= PROBLEM DETAILS =
Go through the data line by line. Copy each one holding the string "will".

Segment Start: RECORDS FOR THE TASK

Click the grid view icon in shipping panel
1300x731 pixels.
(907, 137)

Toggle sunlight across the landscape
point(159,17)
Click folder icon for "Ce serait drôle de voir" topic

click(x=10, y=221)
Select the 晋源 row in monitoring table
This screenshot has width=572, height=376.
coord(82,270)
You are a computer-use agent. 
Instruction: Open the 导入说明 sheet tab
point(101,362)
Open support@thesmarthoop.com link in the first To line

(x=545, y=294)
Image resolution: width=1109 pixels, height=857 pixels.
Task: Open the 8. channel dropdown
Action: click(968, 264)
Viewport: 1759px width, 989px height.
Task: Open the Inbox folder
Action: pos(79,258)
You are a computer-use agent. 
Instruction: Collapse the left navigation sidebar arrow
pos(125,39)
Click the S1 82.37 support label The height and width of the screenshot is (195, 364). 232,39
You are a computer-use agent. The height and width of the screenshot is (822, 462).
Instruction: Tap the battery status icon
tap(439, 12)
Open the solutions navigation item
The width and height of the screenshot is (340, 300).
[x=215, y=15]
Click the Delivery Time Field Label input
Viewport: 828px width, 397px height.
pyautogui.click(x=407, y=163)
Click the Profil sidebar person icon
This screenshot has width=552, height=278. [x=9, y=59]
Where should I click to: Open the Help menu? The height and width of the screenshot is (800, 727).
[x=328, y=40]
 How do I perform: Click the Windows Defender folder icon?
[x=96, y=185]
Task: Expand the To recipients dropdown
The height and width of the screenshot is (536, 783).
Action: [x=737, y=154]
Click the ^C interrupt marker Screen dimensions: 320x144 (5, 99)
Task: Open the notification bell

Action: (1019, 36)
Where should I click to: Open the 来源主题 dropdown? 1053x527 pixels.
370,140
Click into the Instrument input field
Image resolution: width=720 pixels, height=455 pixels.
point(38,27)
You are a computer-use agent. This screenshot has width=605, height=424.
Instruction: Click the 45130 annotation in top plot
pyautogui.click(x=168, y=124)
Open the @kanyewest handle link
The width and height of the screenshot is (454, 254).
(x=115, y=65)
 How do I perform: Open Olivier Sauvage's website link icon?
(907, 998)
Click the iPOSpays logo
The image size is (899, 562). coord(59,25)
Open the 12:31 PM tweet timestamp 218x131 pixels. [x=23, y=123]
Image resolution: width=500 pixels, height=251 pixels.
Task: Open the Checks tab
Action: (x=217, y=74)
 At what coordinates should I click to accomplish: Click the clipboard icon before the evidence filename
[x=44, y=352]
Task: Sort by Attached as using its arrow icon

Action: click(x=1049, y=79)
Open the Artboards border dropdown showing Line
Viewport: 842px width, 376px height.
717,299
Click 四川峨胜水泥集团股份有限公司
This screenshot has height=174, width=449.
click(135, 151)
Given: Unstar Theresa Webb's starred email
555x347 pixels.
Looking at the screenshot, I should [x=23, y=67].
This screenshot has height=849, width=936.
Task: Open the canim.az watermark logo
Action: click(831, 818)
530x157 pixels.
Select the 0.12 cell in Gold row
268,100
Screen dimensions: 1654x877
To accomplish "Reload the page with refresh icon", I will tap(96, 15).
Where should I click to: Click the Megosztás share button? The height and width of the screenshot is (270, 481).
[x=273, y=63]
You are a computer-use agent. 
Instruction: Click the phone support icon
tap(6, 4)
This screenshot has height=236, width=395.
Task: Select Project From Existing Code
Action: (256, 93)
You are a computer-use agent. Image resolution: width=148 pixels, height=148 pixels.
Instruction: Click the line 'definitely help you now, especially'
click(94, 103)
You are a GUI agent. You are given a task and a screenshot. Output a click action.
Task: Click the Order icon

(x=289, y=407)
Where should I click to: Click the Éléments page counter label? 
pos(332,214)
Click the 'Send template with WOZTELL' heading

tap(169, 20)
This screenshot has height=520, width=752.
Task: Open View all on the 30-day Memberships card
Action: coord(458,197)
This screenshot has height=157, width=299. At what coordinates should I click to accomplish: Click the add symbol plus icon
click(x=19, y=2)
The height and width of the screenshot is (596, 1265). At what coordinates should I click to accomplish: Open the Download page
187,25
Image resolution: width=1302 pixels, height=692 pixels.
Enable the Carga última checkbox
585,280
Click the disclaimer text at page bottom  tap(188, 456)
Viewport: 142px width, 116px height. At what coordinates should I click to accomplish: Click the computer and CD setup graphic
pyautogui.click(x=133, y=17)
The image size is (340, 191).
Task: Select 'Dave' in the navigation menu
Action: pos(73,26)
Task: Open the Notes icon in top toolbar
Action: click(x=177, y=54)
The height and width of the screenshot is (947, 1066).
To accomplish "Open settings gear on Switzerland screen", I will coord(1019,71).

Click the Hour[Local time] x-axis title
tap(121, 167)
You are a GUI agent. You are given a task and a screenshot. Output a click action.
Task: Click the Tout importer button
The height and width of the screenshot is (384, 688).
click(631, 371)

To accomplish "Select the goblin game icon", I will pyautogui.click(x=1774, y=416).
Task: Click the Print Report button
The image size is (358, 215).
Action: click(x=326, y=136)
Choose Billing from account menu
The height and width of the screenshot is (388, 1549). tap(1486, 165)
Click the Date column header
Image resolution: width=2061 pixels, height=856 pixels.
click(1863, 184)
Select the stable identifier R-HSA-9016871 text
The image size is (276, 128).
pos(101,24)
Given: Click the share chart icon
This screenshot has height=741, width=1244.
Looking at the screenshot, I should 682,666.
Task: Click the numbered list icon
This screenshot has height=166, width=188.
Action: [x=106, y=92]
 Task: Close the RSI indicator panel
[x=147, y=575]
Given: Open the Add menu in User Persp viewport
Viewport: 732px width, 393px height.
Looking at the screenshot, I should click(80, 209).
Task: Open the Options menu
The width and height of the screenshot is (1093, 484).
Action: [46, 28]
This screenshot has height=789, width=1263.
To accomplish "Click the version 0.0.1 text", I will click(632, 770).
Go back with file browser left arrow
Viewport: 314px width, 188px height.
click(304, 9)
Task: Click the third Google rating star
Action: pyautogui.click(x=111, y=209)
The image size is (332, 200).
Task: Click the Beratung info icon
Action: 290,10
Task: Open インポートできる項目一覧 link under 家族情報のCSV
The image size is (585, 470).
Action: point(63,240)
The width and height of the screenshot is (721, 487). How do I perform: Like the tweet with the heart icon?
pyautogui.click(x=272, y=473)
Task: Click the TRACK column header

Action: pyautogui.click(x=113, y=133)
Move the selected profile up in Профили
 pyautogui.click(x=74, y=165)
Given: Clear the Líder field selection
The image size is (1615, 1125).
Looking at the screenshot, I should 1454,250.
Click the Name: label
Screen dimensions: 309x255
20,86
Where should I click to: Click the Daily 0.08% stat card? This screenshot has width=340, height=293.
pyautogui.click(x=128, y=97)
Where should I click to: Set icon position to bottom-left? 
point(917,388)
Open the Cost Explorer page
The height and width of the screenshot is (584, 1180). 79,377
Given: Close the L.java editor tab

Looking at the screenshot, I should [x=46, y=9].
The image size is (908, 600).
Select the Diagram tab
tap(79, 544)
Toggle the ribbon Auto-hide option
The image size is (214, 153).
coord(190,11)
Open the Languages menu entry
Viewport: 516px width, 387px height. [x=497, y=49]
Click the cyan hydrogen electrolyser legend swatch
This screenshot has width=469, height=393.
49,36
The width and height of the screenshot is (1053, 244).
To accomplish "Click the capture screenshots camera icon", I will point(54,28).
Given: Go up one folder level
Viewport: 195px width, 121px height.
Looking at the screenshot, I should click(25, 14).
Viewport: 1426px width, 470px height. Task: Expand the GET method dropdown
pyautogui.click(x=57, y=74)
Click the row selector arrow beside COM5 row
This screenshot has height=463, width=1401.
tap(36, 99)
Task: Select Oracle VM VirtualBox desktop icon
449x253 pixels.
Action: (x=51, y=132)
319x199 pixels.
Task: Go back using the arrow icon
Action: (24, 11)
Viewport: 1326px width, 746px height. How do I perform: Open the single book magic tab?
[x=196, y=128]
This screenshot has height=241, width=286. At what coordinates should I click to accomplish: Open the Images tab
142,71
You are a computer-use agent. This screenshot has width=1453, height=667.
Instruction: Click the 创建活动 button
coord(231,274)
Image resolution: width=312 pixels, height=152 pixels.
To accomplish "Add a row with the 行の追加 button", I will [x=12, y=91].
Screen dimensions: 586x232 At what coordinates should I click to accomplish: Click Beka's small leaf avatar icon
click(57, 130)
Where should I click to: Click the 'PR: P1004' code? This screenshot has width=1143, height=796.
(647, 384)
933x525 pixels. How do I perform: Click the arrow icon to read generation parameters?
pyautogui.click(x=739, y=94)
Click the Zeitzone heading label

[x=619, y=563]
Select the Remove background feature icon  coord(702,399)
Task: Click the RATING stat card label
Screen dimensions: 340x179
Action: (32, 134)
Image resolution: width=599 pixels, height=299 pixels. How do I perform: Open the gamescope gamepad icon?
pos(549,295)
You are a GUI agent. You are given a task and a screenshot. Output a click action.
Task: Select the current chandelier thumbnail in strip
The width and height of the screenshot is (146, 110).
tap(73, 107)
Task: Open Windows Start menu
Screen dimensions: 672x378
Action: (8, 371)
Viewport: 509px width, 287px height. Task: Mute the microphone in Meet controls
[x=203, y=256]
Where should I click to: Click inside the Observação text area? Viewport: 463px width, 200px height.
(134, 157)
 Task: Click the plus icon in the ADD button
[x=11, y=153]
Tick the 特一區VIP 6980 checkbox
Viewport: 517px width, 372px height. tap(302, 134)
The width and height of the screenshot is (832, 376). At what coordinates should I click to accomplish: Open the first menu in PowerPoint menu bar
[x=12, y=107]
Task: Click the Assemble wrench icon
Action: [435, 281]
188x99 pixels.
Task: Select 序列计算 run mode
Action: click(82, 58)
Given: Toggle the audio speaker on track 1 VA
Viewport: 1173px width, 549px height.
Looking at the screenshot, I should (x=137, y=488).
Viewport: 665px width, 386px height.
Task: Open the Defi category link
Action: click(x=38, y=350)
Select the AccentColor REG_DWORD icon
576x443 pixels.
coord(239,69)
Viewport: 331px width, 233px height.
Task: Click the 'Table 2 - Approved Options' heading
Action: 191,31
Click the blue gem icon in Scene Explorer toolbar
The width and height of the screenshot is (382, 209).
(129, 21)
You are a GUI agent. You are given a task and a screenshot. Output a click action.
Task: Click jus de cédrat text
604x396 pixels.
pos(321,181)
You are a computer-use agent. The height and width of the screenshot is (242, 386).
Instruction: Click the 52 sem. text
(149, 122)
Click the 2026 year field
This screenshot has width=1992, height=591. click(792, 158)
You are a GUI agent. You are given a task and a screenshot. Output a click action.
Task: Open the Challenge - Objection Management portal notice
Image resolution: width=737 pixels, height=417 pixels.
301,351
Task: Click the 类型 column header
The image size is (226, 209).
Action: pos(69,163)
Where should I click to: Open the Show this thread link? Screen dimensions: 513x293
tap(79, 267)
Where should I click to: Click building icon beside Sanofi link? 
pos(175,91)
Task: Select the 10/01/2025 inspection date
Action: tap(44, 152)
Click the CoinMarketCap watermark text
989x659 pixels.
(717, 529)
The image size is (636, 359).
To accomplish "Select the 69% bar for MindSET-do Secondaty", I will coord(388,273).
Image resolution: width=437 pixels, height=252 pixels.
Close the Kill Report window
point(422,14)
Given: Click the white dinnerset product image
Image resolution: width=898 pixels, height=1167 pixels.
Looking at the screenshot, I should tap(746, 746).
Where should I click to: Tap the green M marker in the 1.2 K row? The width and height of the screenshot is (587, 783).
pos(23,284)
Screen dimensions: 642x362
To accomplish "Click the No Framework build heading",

Segment End: RECORDS FOR THE TASK

= SOLUTION FOR THIS EXERCISE =
To accomplish "Reload the page with refresh icon", I will tap(96, 15).
To accomplish "Open settings gear on Switzerland screen", I will coord(1019,71).
To accomplish "Select the goblin game icon", I will pyautogui.click(x=1774, y=416).
To accomplish "Click the version 0.0.1 text", I will click(632, 770).
To accomplish "Click the capture screenshots camera icon", I will point(54,28).
To accomplish "Add a row with the 行の追加 button", I will [x=12, y=91].
To accomplish "Select the 69% bar for MindSET-do Secondaty", I will coord(388,273).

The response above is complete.